Understanding the patient's specific aesthetic and functional concerns are the most important factors that guide the treatment. This will influence the extent and sequence of treatments for the eye, the mouth, or both.

3. Physical examination and documentation

A complete head and neck examination includes assessing for causes of facial paralysis (pathologies of the parotid or temporal bone).

It is essential to conduct a complete cranial nerve examination, with emphasis on V and VII.

Examination of Cranial Nerve (CN) V

Test the sensation of all the branches of CN V, with specific attention to corneal sensation.

Motor function: test active contraction of both the temporalis and masseter muscles (assessing for symmetry with the contralateral side), and normal mouth opening and clenching.

Examination of Cranial Nerve (CN) VII

The tone, strength, and coordination of the facial muscles are assessed on both sides for comparison. This includes an evaluation of synkinesis.

Each patient should be assessed for:

  • Brow positioning and elevation
  • Blinking and eyelid closure
  • Bell's phenomena on eyelid closure
  • Scleral show and ectropion of the lower lip
  • Tearing, corneal irritation, and conjunctival injection
patient evaluation and management
  • Midface ptosis and presence of nasolabial fold at rest and during smile
  • Nasal alar collapse and nasal airway
  • Commissure and lip position during smile, pucker, and grimace
  • Oral competence and speech
patient evaluation and management
  • Platysma and lower lip activity during rest and grimace (active lower lip depression)
patient evaluation and management

Documentation

All patients should be documented with standardized photos and videos, at rest and with specific facial movements as described above.

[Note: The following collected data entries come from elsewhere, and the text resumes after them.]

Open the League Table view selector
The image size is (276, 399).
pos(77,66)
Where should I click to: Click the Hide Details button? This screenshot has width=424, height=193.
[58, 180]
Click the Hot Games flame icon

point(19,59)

This documentation should be performed at the initial examination and at subsequent follow-up visits, in order to better evaluate and determine muscle function, changes over time, and the result of the intervention.

Example of physical examination to assess facial nerve paralysis

4. Investigation

MRI/CT

High resolution cross-sectional imaging can be useful in numerous situations:

  • Uncertainty of diagnosis, e.g. facial nerve schwannoma, neurotropic cancers
  • Assessment of congenital facial paralysis
  • Donor site evaluation, e.g. presence of plantaris longus tendon

EMG, nerve conduction studies

EMG and nerve conduction studies can be predictive of recovery and can be used as an adjunct to clinical assessment.

Intraoperative nerve stimulation and/or biopsy

In select cases, these investigations can help decision-making regarding nerve preservation and extent of nerve resection and reconstruction.

5. Patient expectations and motivation

Patient needs should be addressed. Understanding the patient's specific aesthetic and functional concerns are the most important factors that guide treatment. This will influence the extent and sequence of treatment of the eye, the mouth, or both.

Patient motivation will affect the type of reconstruction performed, the extent of reconstruction, recovery, and postoperative rehabilitation.

It is critical to gauge the motivation of the individual patient, because this will influence the quality of the outcome, especially in dynamic reconstruction.